Role of Trim13 in toll-like receptor 2-mediated NF-κB activation

NF-κB regulates the expression of a various genes involved in diverse cellular processes including inflammation and immunity. Ubiquitination is a versatile post-translational modification involved in NF-κB activation of toll-like receptor (TLR) signaling. Here, we demonstrated that Trim13, an E3 ubiquitin ligase, is up-regulated in macrophages upon stimulation with TLR2 ligand. Knock-down of Trim13 attenuated TLR2-mediated production of cytokines/chemokines and formation of foam cells, as well as activation of NF-κB. Trim13 interacts with TRAF6 and potentiates NF-κB activity via ubiquitination of TRAF6. Overexpression of inactive mutant (C10/13A) or RING deletion mutant of Trim13 did not potentiate ubiquitination of TRAF6 or activation of NF-κB. These results suggest that the effects of Trim13 are dependent on its E3 ligase activity.
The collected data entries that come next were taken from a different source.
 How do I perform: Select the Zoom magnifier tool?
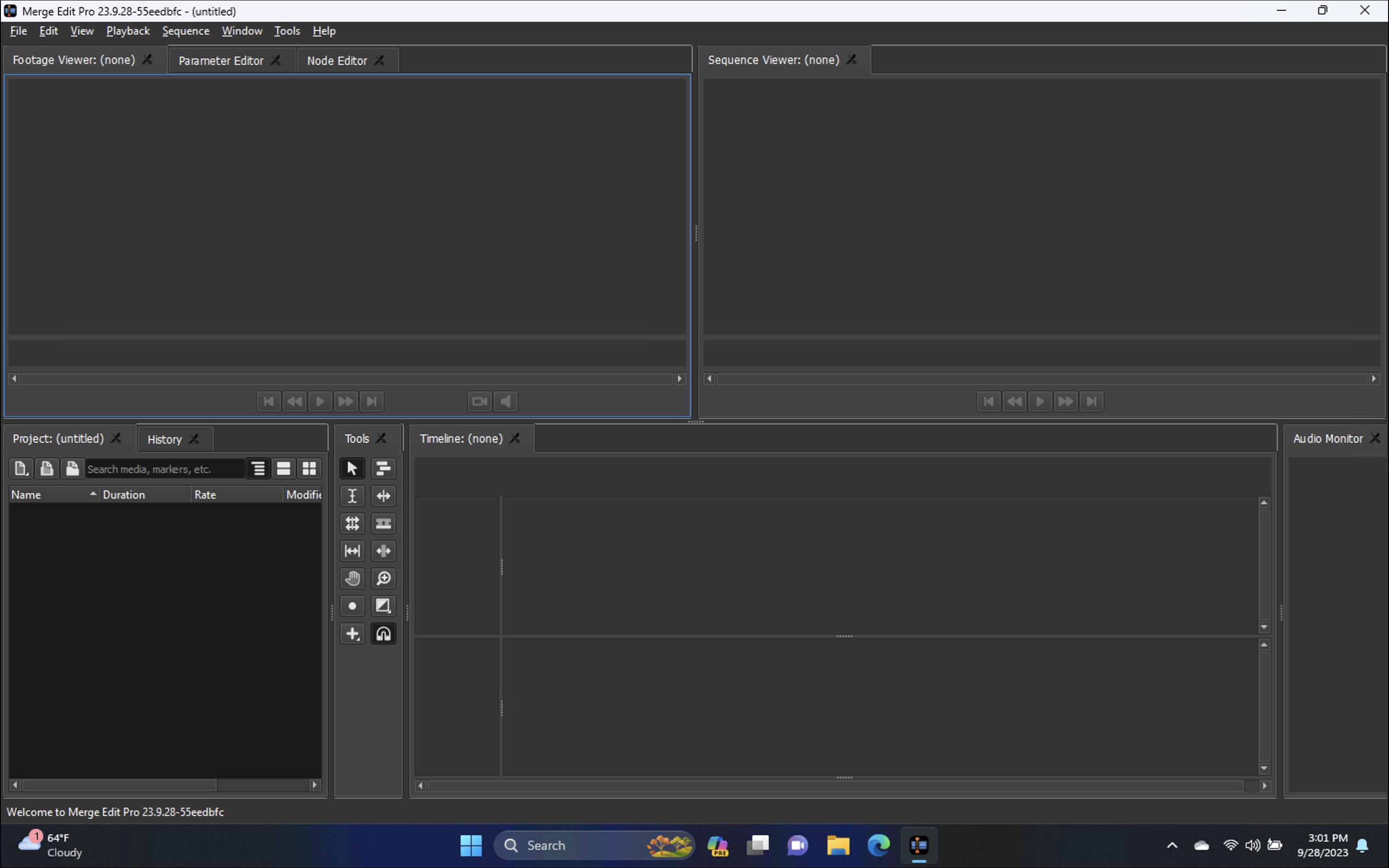[383, 578]
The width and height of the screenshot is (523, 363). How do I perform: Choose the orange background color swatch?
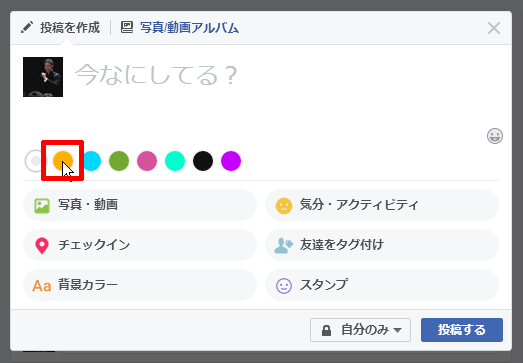[63, 161]
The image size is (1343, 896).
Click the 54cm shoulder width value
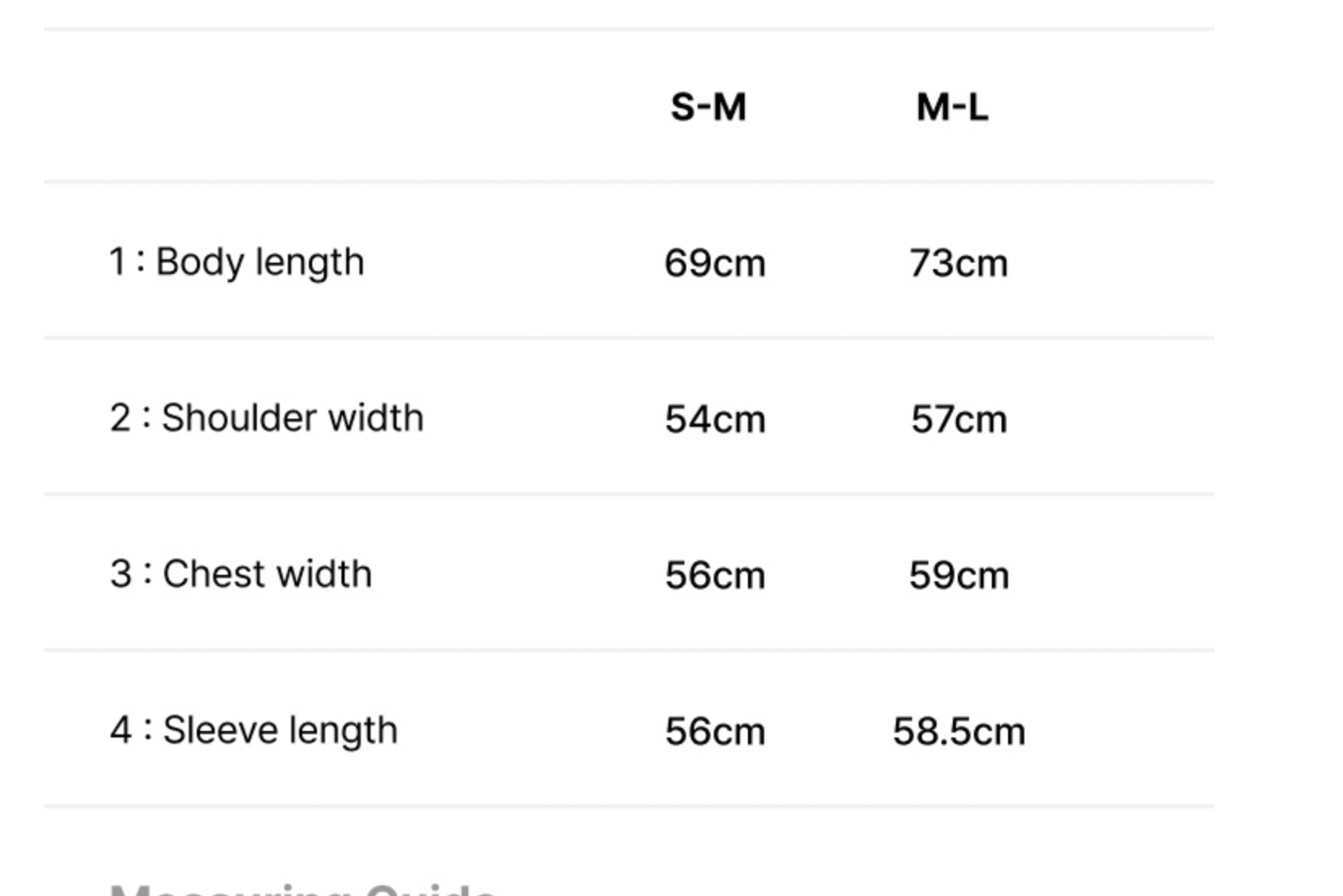[715, 420]
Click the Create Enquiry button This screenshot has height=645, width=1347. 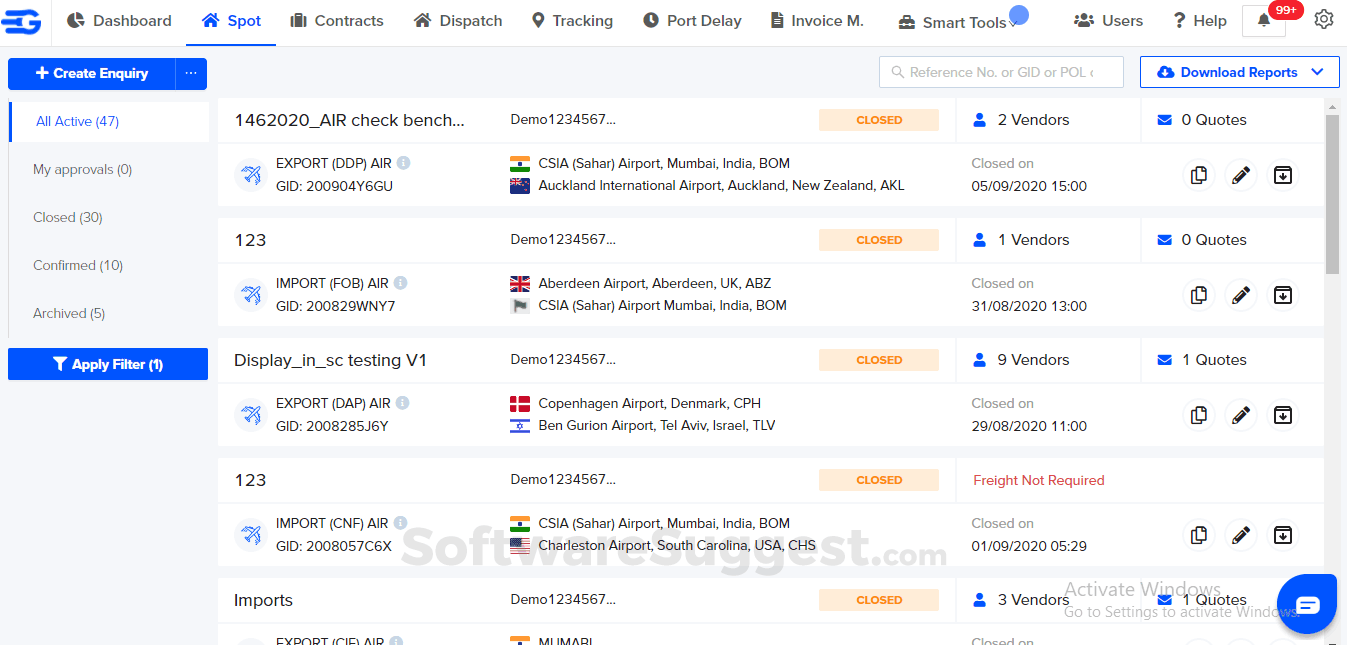coord(91,74)
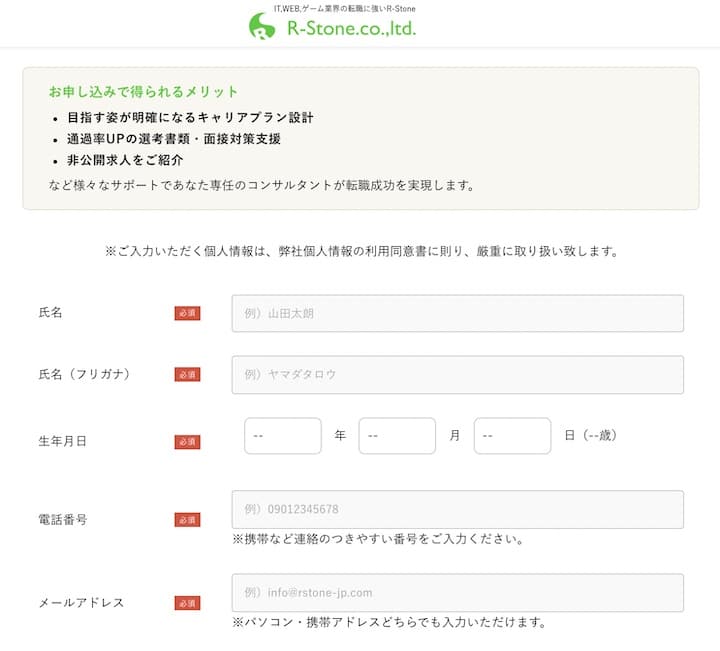Click the 生年月日 field label
720x651 pixels.
coord(62,441)
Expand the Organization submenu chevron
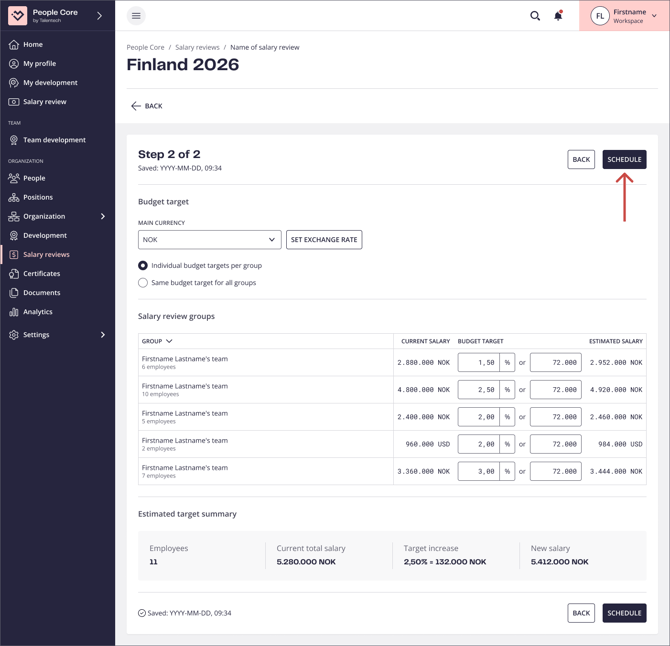670x646 pixels. pyautogui.click(x=102, y=216)
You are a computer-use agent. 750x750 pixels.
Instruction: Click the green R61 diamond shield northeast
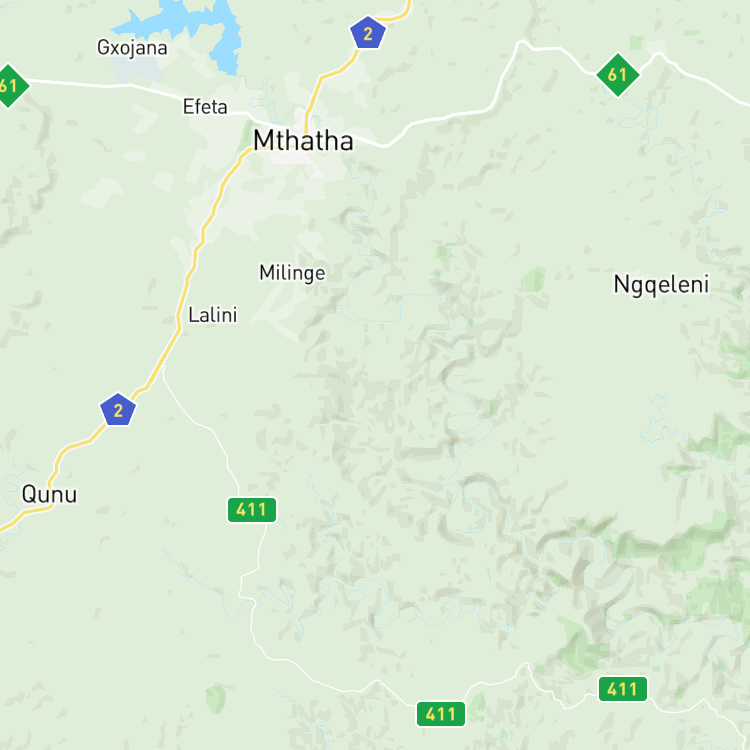point(618,75)
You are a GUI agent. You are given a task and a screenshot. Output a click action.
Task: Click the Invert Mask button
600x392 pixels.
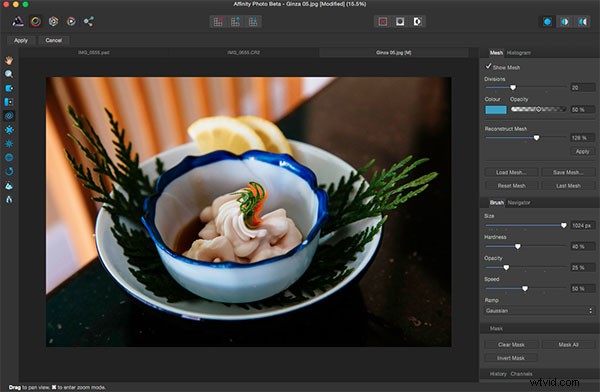[x=511, y=358]
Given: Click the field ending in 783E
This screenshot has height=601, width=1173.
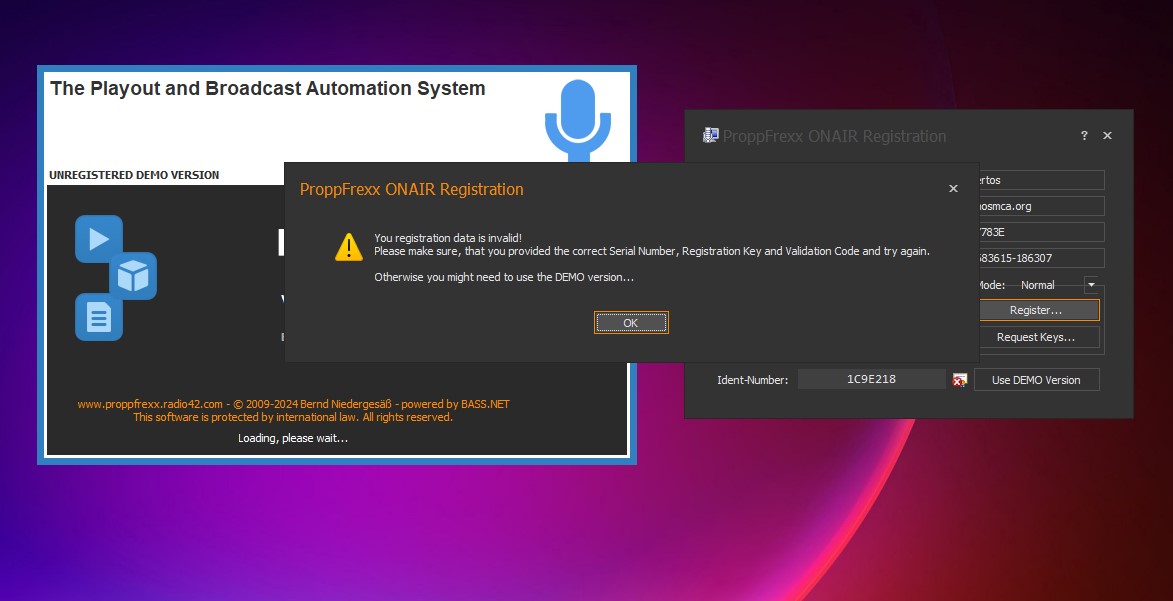Looking at the screenshot, I should [x=1040, y=232].
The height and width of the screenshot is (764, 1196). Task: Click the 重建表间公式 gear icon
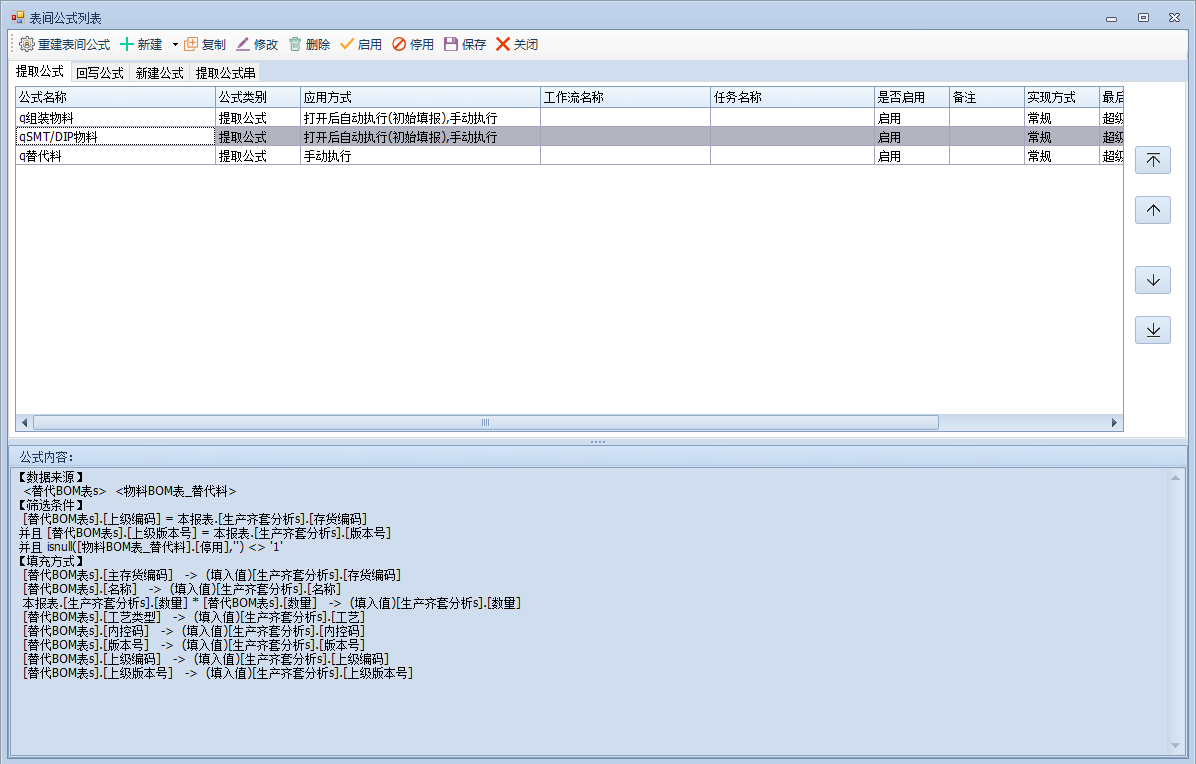click(x=27, y=45)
Trim13 used K29-linked polyubiquitin chains for TRAF6 ubiquitination to promote NF-κB activity and thus potentiated activation of TLR2-mediated immune responses. Our data identify Trim13 as a positive regulator of NF-κB activation and suggest that K29-linked polyubiquitination is a specific ubiquitin-linked pattern involved in the control of TLR2 signaling.